[Editor’s note: The following contains spoilers for Leave the World Behind.]
In the new Netflix thriller Leave the World Behind, the world — or America, at least — is in the throes of a complete collapse, as seen from the grounded perspective of two families tangled up in the chaos. And writer/director Sam Esmail, adapting the book by Rumaan Alam, uses this scenario to not just consider the reality of how humans might respond to such a crisis, but also craft one of the darkest and funniest jokes a film has told all year.

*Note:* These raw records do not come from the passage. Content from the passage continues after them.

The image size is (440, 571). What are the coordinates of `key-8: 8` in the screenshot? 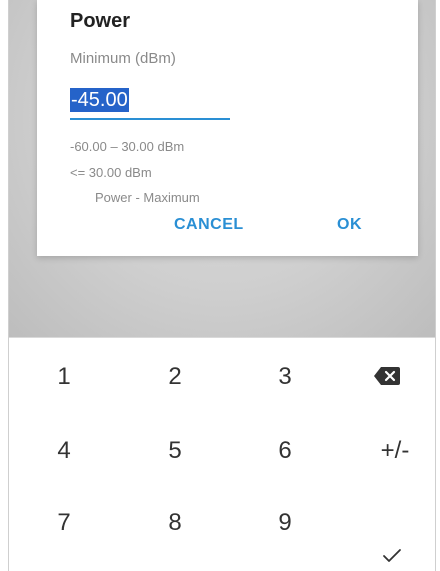 It's located at (175, 523).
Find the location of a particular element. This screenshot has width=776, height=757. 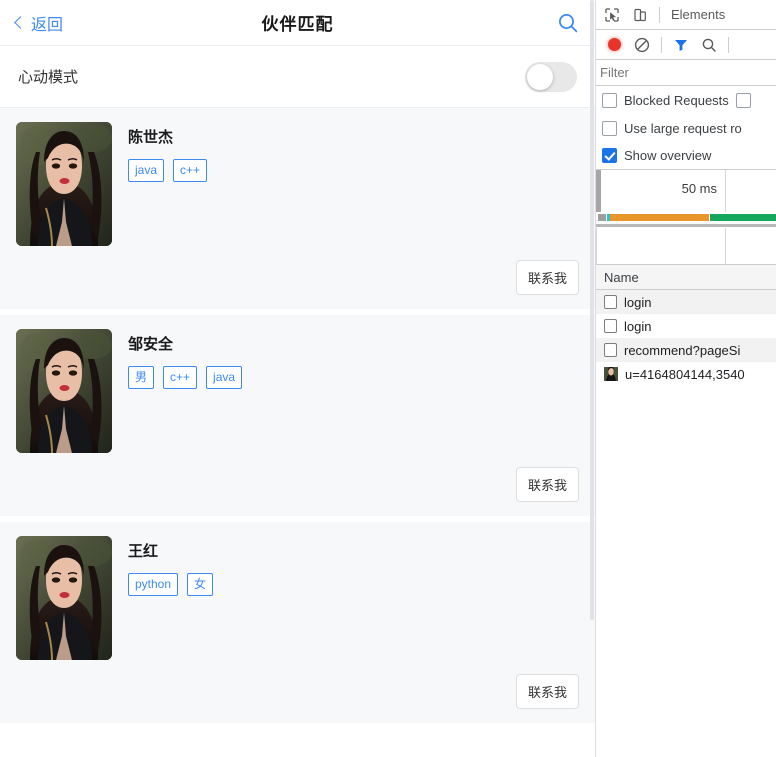

overview-bar-orange is located at coordinates (660, 218).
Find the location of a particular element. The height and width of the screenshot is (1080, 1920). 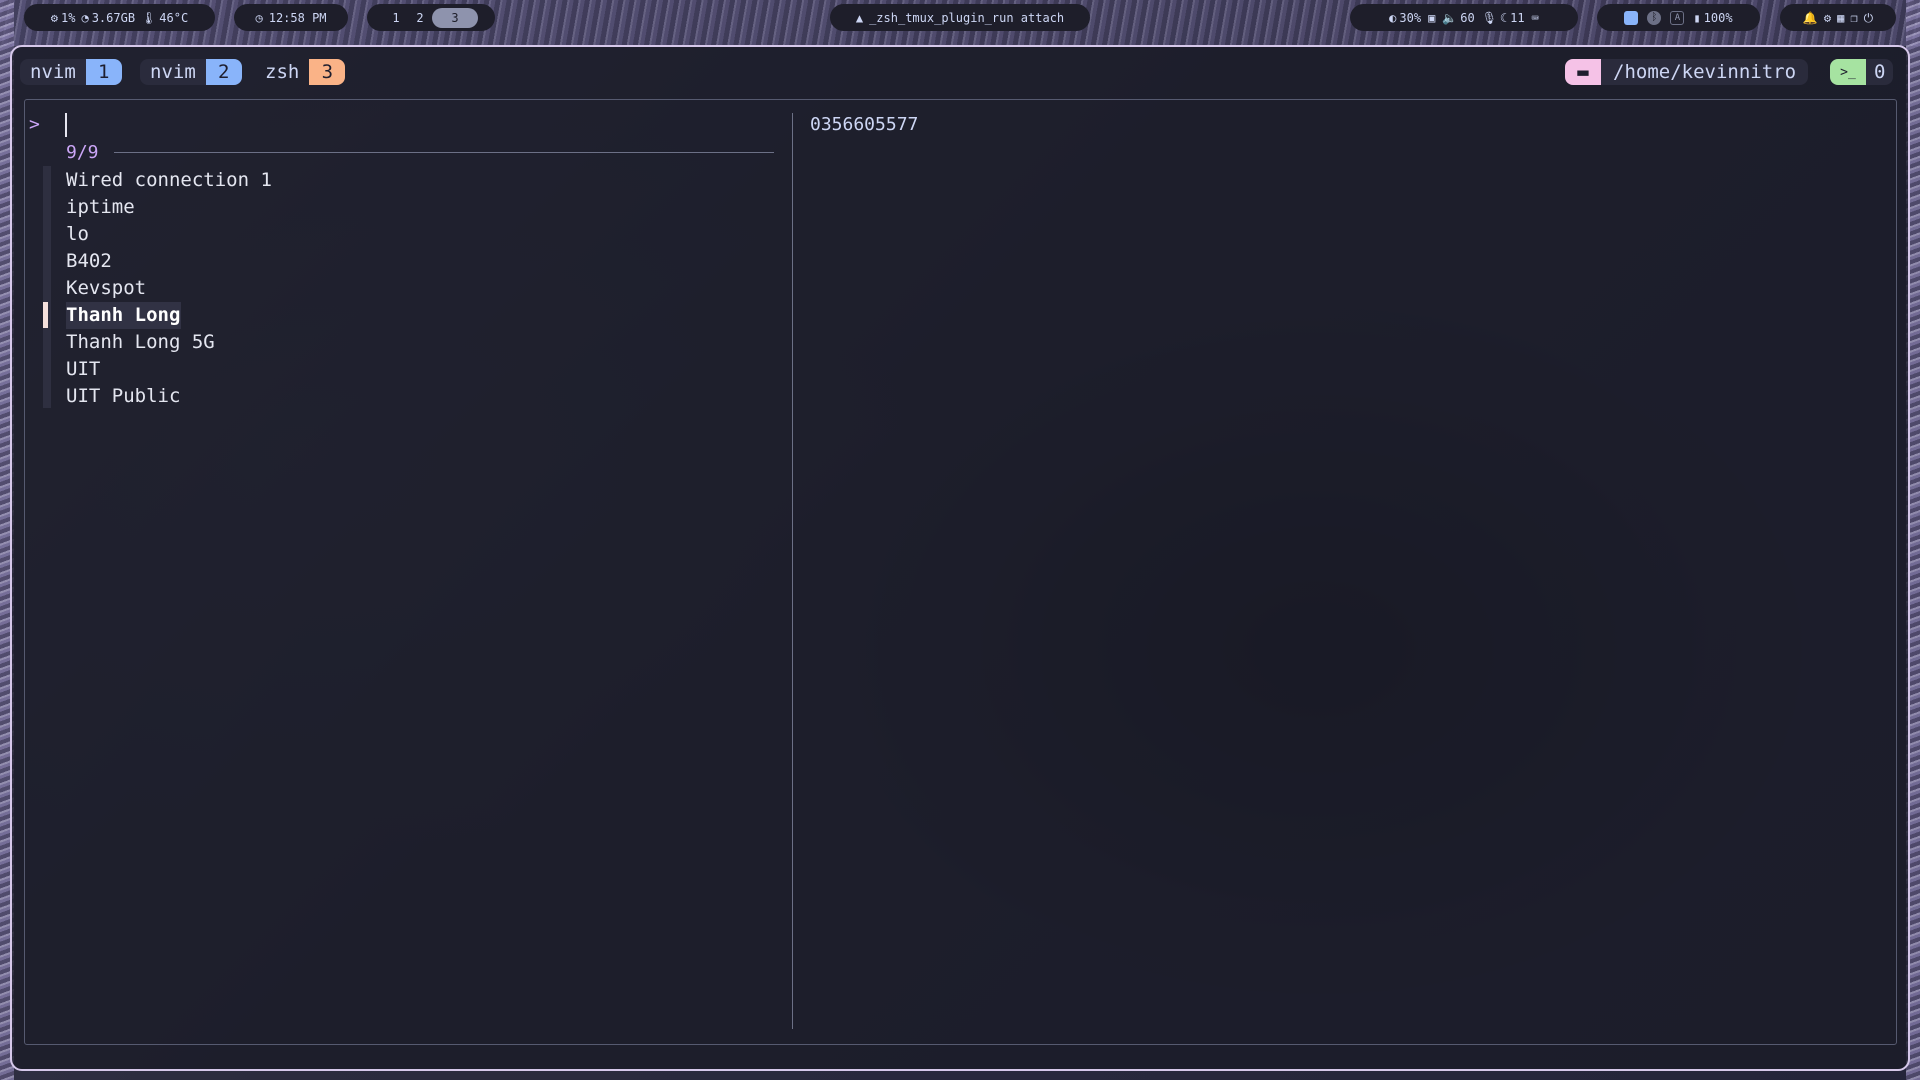

preview-divider is located at coordinates (792, 571).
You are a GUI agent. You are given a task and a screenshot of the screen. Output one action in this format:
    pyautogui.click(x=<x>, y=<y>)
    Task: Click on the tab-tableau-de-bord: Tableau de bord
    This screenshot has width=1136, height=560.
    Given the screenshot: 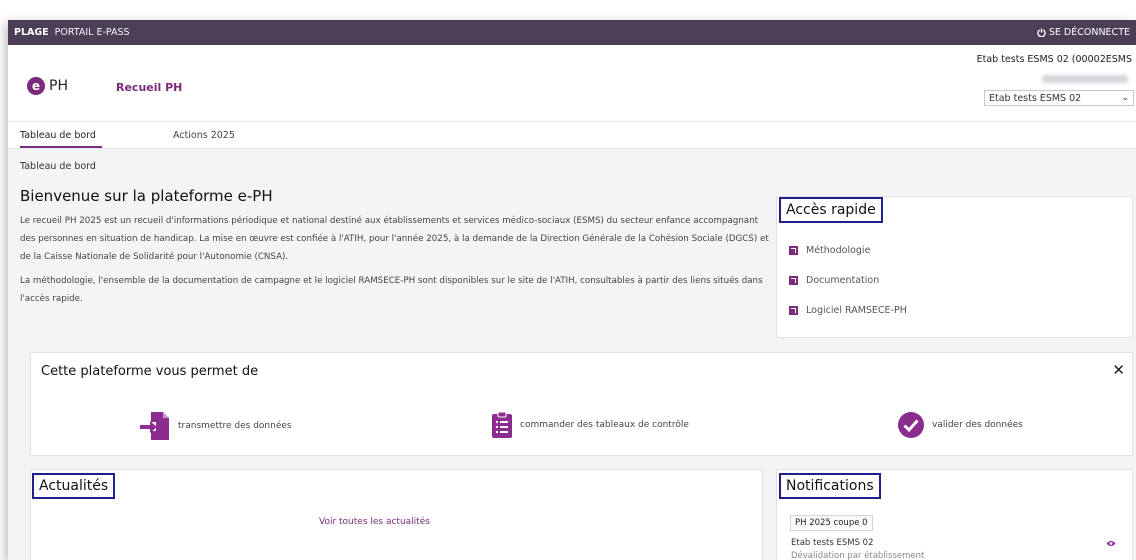 What is the action you would take?
    pyautogui.click(x=61, y=139)
    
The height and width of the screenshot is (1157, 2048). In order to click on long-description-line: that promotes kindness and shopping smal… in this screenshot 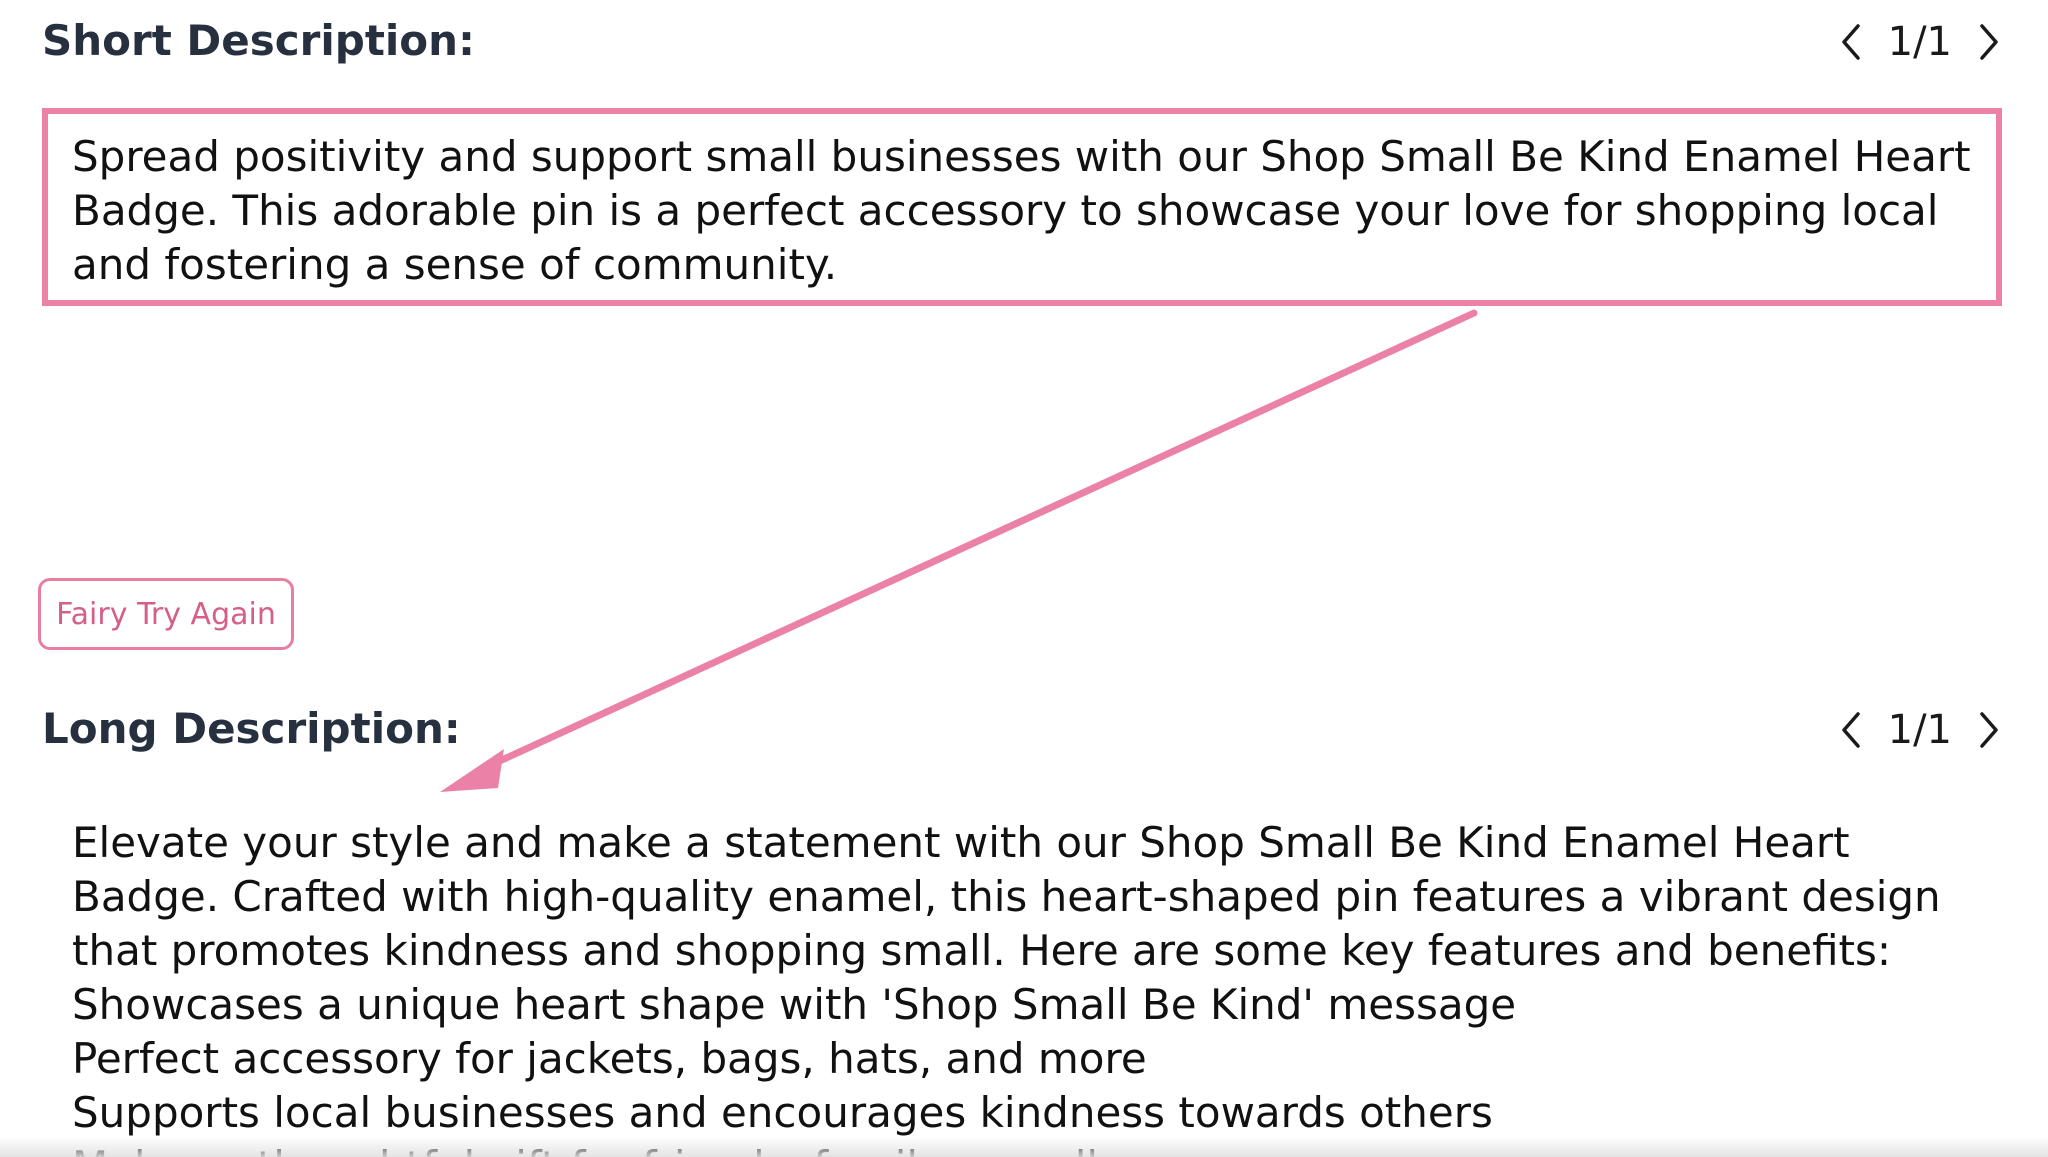, I will do `click(982, 950)`.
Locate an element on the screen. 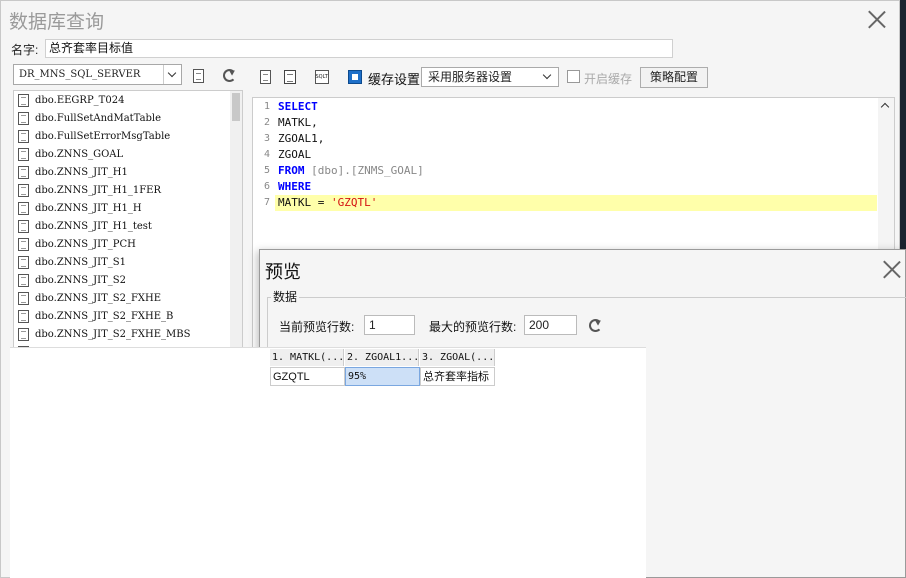 This screenshot has width=906, height=578. name-input: 总齐套率目标值 is located at coordinates (359, 48).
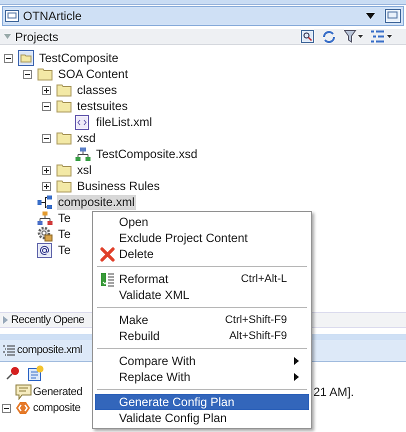 This screenshot has width=406, height=432. I want to click on at-sign-icon, so click(44, 250).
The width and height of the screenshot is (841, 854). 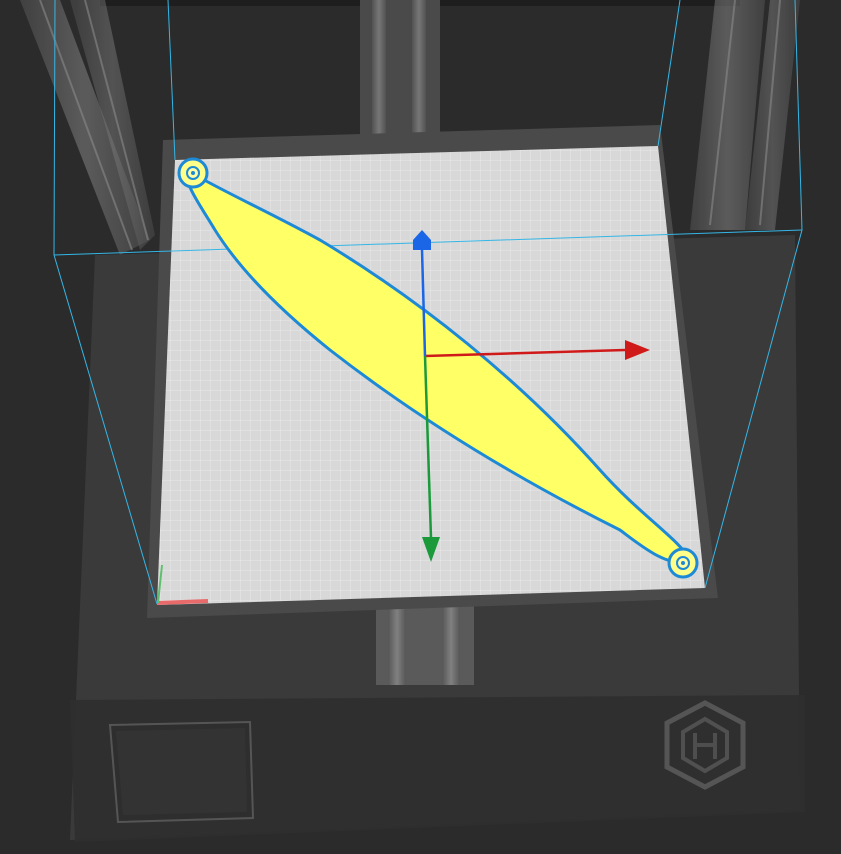 What do you see at coordinates (182, 772) in the screenshot?
I see `lcd-display-panel` at bounding box center [182, 772].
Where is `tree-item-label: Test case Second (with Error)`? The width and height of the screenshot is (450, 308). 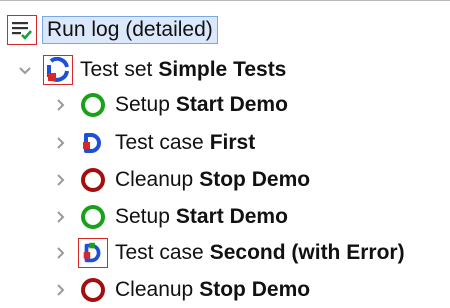
tree-item-label: Test case Second (with Error) is located at coordinates (260, 253).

Much of the film’s tension comes from anticipation, as well as the withholding of information: When a tidy nuclear family heads out for an off-season Long Island vacation retreat, at first the lack of cell reception, wifi, and television feels like a bit of a relief for parents Amanda (Julia Roberts) and Clay (Ethan Hawke). Even son Archie (Charlie Evans) isn’t too bothered.
The only family member truly upset over being disconnected from the world is preteen Rose (Farrah Mackenzie), who has been bingeing Friends on the Max app and has, to her horror, just one episode left to go before finishing the series. And she just has to find out what happened to Ross and Rachel, whose romantic fate remains up in the air.
Rose’s concern over ever getting to see the Friends finale seems quaint in comparison to the other issues facing her family: The biggest one initially being the arrival of two strangers (Mahershala Ali, Myha’la) on the family’s first night in the rental house, who claim that they’re the house’s owners, having fled a city-wide blackout.
Amanda and Clay have no way of verifying their story, and in a different film G.H. and his daughter Ruth would in fact be con artists working some sort of angle. That’s not the case here, though the tension around G.H. and Ruth’s presence lingers for a long time, until some level of trust builds up between these stranded strangers.